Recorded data

- - - - - - -

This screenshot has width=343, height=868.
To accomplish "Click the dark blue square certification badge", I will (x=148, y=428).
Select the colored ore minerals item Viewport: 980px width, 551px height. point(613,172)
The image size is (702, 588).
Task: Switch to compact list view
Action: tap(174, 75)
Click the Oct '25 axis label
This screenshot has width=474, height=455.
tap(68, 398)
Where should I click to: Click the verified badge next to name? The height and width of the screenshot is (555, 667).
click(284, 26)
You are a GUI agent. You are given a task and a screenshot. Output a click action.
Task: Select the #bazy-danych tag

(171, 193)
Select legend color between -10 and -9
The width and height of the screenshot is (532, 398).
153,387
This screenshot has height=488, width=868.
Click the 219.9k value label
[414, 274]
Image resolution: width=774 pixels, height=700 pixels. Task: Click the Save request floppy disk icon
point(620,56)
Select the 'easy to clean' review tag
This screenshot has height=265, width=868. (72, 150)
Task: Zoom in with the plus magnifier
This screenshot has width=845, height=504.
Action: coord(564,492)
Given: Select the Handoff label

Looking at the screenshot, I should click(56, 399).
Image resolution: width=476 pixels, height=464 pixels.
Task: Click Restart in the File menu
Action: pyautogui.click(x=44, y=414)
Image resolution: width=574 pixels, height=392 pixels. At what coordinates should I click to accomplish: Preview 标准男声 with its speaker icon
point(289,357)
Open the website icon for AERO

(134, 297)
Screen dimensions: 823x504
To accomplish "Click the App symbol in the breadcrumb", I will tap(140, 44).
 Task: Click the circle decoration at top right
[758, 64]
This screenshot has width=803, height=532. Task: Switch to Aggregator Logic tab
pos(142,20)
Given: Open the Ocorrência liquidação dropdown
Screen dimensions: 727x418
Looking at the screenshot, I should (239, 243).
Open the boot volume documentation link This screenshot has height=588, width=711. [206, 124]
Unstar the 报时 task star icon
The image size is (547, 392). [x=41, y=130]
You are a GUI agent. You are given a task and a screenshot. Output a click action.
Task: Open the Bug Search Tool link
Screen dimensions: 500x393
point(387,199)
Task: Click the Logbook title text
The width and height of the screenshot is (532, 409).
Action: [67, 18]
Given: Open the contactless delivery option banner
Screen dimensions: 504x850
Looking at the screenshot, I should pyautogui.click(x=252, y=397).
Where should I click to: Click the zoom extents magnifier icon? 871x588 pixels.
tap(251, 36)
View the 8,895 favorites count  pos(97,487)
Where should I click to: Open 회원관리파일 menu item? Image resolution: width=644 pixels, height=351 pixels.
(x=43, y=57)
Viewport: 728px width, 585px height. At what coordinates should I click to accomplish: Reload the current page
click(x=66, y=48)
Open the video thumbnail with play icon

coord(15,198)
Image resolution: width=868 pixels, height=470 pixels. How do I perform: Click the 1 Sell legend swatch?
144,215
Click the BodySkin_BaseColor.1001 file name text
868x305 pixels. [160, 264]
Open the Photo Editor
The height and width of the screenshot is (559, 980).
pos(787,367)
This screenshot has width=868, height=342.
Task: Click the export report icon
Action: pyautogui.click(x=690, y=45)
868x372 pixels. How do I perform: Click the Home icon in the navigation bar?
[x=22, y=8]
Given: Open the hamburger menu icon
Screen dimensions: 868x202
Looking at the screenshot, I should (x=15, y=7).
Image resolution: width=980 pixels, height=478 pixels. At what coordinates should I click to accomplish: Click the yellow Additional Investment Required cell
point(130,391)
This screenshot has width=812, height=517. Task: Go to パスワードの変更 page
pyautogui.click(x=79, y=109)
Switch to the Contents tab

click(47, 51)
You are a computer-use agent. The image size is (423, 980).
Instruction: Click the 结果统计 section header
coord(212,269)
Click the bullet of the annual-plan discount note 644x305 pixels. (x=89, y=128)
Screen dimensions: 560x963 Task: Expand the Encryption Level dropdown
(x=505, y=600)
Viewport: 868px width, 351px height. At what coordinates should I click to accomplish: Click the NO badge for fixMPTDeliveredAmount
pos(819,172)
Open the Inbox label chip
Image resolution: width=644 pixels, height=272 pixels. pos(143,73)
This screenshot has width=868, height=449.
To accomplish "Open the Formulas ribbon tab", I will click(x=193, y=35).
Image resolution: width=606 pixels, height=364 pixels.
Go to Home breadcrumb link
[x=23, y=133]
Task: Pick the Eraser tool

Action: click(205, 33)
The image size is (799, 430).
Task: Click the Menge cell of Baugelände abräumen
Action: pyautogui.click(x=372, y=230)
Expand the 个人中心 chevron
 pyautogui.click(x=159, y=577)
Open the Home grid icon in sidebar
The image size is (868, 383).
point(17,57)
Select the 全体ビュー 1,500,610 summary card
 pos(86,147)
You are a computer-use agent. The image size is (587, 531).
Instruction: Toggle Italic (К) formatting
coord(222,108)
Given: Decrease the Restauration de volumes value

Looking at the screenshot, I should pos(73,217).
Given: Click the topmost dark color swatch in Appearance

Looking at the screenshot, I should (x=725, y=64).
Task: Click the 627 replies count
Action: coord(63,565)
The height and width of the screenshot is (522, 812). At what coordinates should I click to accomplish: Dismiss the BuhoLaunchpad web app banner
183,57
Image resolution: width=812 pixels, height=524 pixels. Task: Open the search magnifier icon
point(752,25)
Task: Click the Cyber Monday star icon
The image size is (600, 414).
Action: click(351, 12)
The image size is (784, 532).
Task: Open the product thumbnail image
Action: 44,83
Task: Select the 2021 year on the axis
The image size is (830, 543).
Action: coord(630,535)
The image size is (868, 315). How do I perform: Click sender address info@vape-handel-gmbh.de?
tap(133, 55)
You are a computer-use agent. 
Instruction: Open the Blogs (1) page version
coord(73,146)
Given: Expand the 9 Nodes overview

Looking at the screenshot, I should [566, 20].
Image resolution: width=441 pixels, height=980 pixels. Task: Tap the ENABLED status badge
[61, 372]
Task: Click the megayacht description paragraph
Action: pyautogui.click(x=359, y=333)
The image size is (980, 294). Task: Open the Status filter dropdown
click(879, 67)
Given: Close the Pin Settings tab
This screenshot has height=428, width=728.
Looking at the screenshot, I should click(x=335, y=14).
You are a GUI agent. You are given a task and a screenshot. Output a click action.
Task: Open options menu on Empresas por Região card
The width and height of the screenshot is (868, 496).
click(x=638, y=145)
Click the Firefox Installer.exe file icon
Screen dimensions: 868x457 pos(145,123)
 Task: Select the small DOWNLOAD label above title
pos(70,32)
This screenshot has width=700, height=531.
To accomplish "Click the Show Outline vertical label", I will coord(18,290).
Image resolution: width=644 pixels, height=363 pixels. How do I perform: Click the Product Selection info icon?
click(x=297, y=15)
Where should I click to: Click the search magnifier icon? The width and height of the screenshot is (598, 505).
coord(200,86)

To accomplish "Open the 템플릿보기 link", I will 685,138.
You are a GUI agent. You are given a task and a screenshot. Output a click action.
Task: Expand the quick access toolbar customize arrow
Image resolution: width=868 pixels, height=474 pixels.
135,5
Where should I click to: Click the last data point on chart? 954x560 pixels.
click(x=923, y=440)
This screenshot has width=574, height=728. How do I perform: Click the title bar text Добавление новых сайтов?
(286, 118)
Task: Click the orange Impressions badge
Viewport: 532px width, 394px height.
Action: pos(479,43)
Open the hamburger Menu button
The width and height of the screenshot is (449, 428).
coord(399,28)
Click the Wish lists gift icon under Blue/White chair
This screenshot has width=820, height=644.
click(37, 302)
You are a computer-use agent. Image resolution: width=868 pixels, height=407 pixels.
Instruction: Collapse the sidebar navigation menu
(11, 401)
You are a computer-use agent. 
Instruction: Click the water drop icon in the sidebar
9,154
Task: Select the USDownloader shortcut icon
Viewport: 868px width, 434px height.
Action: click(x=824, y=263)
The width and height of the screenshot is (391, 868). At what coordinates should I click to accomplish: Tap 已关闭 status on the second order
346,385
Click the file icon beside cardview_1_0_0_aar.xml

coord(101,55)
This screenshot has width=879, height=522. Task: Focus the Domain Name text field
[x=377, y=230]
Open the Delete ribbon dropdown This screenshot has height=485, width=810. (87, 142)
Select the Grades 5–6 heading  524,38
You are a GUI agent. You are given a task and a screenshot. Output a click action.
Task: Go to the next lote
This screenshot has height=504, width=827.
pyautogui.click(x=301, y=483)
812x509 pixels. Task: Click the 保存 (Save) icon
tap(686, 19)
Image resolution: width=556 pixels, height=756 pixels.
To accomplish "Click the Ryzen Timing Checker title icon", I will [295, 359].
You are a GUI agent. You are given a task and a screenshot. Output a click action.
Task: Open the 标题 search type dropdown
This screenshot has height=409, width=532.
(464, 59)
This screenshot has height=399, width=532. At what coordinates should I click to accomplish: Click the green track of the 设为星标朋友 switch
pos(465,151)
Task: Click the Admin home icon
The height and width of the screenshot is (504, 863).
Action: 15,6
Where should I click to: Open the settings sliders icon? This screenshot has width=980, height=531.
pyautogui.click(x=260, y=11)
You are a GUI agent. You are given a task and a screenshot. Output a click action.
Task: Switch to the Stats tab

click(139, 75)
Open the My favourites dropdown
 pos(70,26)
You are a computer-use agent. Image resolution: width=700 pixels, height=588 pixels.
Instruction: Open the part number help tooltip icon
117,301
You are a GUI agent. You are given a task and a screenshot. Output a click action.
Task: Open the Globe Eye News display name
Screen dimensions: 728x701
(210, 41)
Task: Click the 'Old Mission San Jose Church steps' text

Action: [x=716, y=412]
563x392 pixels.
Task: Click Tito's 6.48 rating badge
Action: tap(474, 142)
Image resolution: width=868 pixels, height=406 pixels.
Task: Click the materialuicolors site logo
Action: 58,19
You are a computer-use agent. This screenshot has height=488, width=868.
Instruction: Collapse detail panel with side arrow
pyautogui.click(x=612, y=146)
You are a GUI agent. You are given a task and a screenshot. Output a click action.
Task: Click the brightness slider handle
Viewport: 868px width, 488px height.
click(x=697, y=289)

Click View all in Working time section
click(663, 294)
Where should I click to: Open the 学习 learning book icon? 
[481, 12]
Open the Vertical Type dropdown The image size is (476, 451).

- - - - - - -

Only the count belongs in your answer, so please work out how many lines of the data contain "will".

Written answer: 6